Nous ne continuerons point nos citations: celles que nous venons de faire permettront de saisir le lien intime qui rattache la politique de Montesquieu à sa morale.

Si l’Homme est un être médiocre, rien d’extrême ne lui convient.

Pour les particuliers, il n’est pas bon qu’ils disposent d’une liberté absolue ou de richesses immenses.

C’est un danger pour des autorités publiques que d’avoir une puissance à laquelle des lois fixes et les attributions d’autres magistrats n’assignent point de limites.

Et, pour les états eux-mêmes, les grandes conquêtes, les extensions indéfinies sont, tôt ou tard, une cause de ruine.

On peut critiquer, rejeter cette manière de voir, la juger mesquine et bourgeoise; on ne saurait en méconnaître l’unité rigoureuse et logique.

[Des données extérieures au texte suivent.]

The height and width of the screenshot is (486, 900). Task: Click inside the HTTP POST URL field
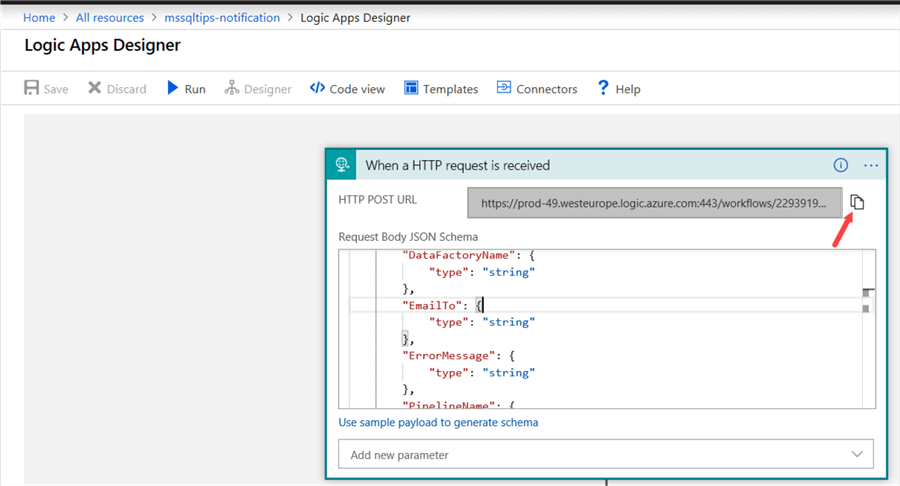[x=654, y=203]
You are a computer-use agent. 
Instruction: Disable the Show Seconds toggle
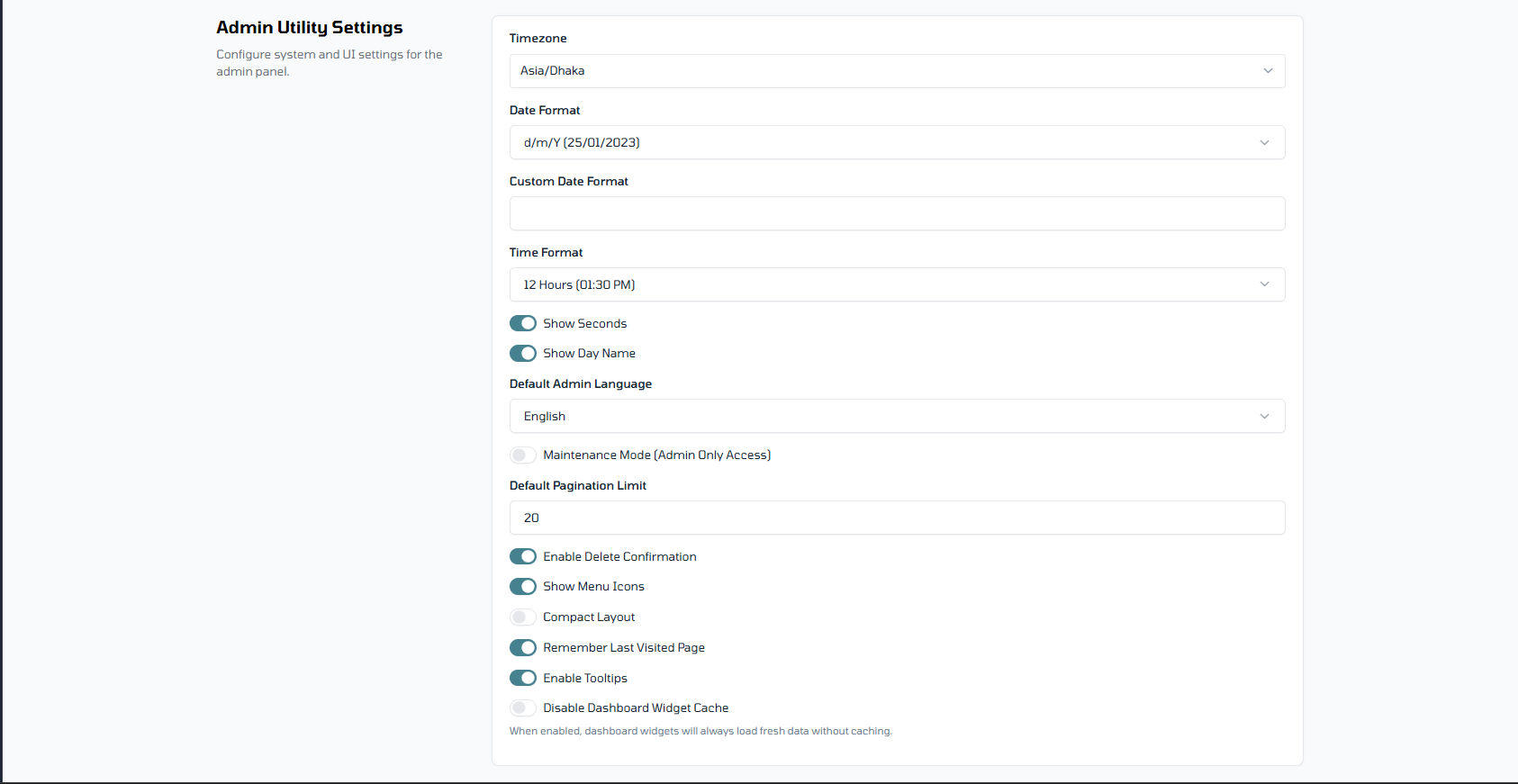click(523, 323)
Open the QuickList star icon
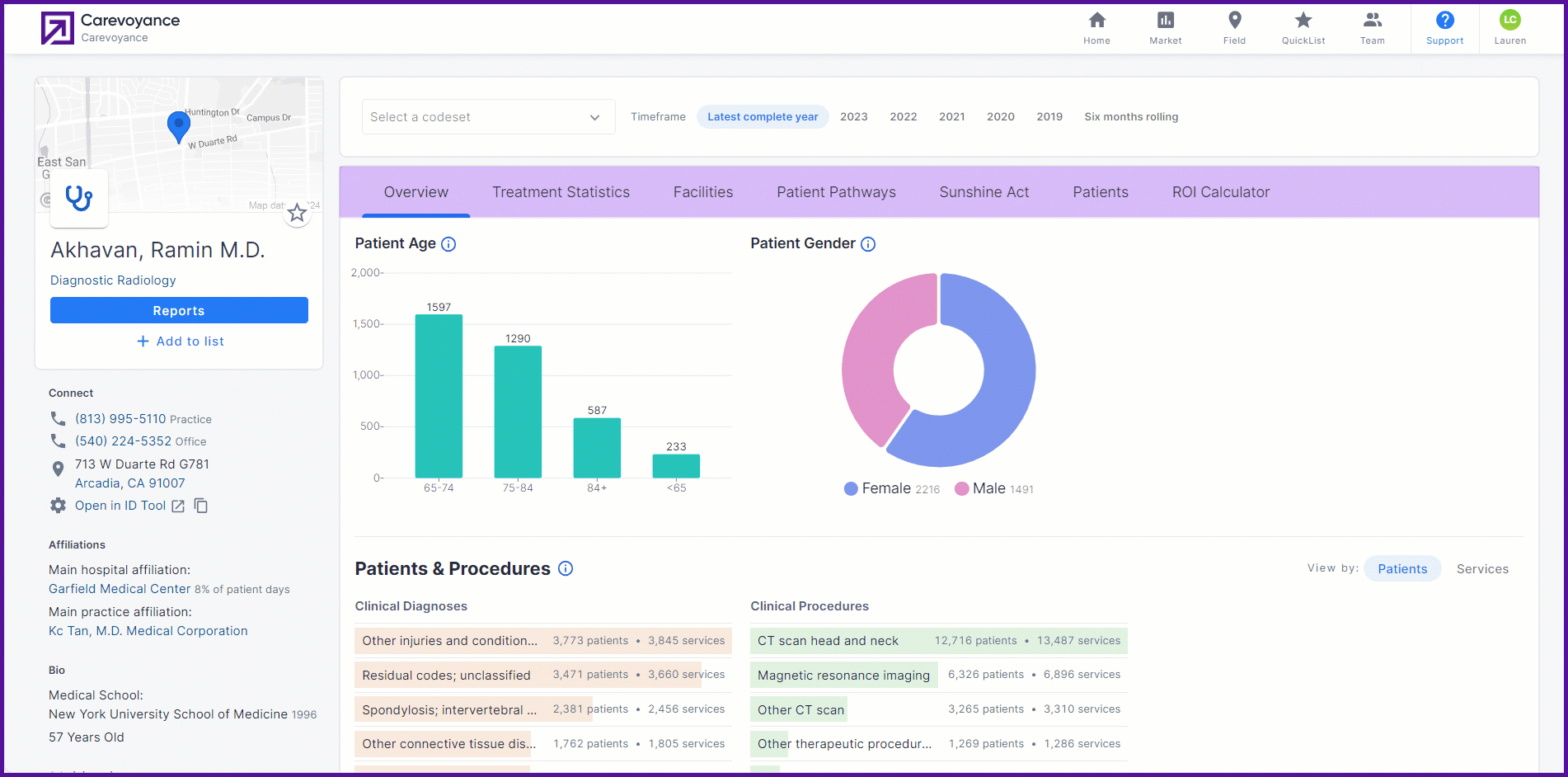This screenshot has height=777, width=1568. tap(1303, 20)
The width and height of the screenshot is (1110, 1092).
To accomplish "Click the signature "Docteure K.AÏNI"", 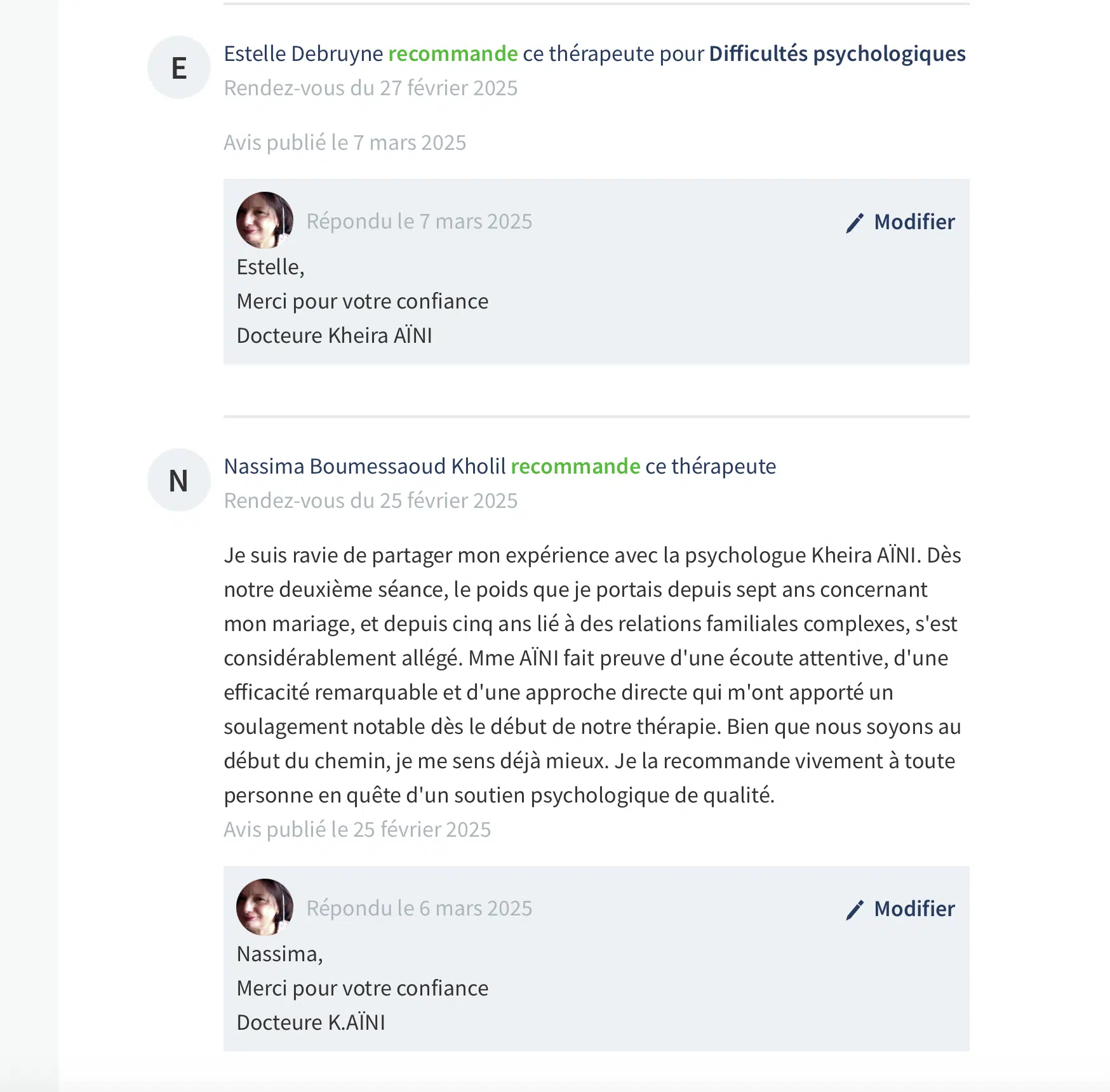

Notons qu’à la différence de tant de faux modestes, Montesquieu, en humiliant le Genre humain, ne crée point une catégorie d’hommes exceptionnels, dans laquelle il se rangerait naturellement.

V

Passons, maintenant, du philosophe à l’auteur. Les Pensées et Fragments inédits découvrent dans Montesquieu un artiste très conscient de son art: de l’art

1. Pensées (manuscrites), tome II, folio 108 v°.

2. Pensées (manuscrites), tome III, folio 359 v°.